1Published in numbers by Messrs. Hurd & Houghton, New York city.

Fig. 1 is a shoe-edge trimmer, in which the shoe is mounted on a jack, the carriage of which has a motion of translation and rotation communicated to it: so that, while the side of the sole is being trimmed, the shoe is fed longitudinally against the knife, but at the toe and heel is rotated beneath it. The knife is universally jointed, to permit the hands of the operator to determine the different bevels cut.

Boot and Shoe Machinery Fig. 2

Fig. 2 is an ingenious little machine for placing the eyelets of the lace holes in position, and fastening them.

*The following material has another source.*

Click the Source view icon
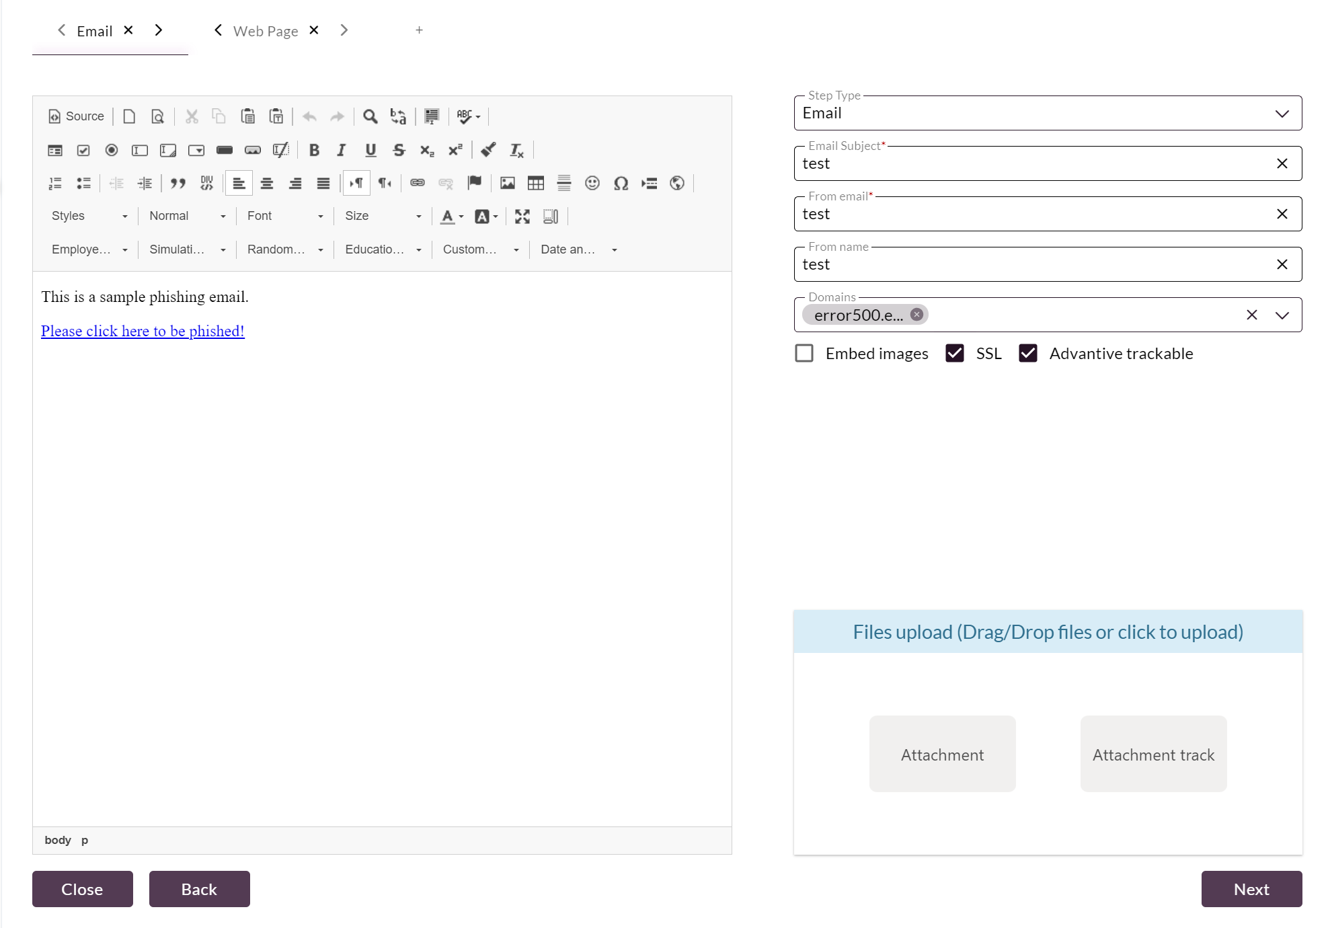This screenshot has height=928, width=1328. coord(76,116)
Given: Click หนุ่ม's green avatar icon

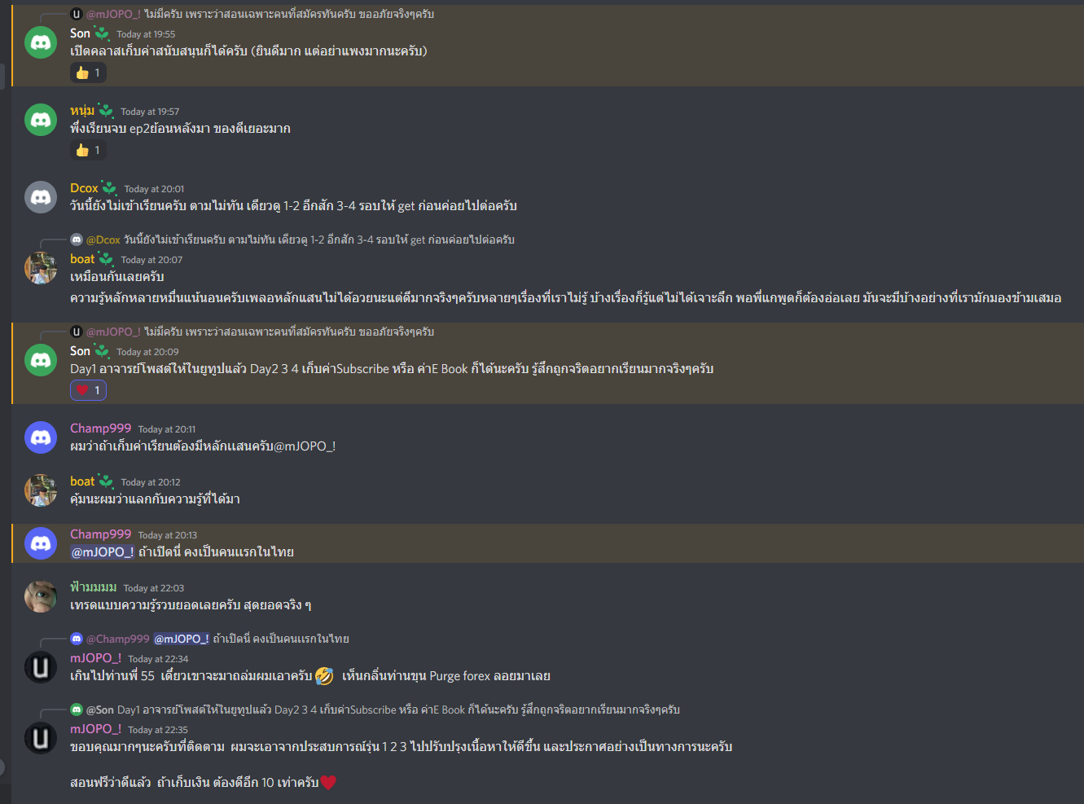Looking at the screenshot, I should tap(41, 120).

The eyelets are fed, one by one, from the reservoir at the top, down the inclined ways, and are seized at the foot between the plunger and anvil, and they are riveted in their proper places in the shoe or strip of leather, which is held and fed by the operator.

Boot and Shoe Machinery Fig. 3

Fig. 3 is a machine in which a shoe or boot is chucked and revolved against a burnishing tool, to impart a smooth and elegant finish to the heel. Our engraving shows a machine with what is called in the trade a "hot kit," a heated burnishing tool, with a flexible gas pipe of sufficient length, which follows the oscillations of the burnishing stock, a, and which conveys gas to the interior of the tool, where it is burnt in a jet. The tool is made to reciprocate over the surface of the heel, passing from breast to breast at each oscillation with an elastic pressure.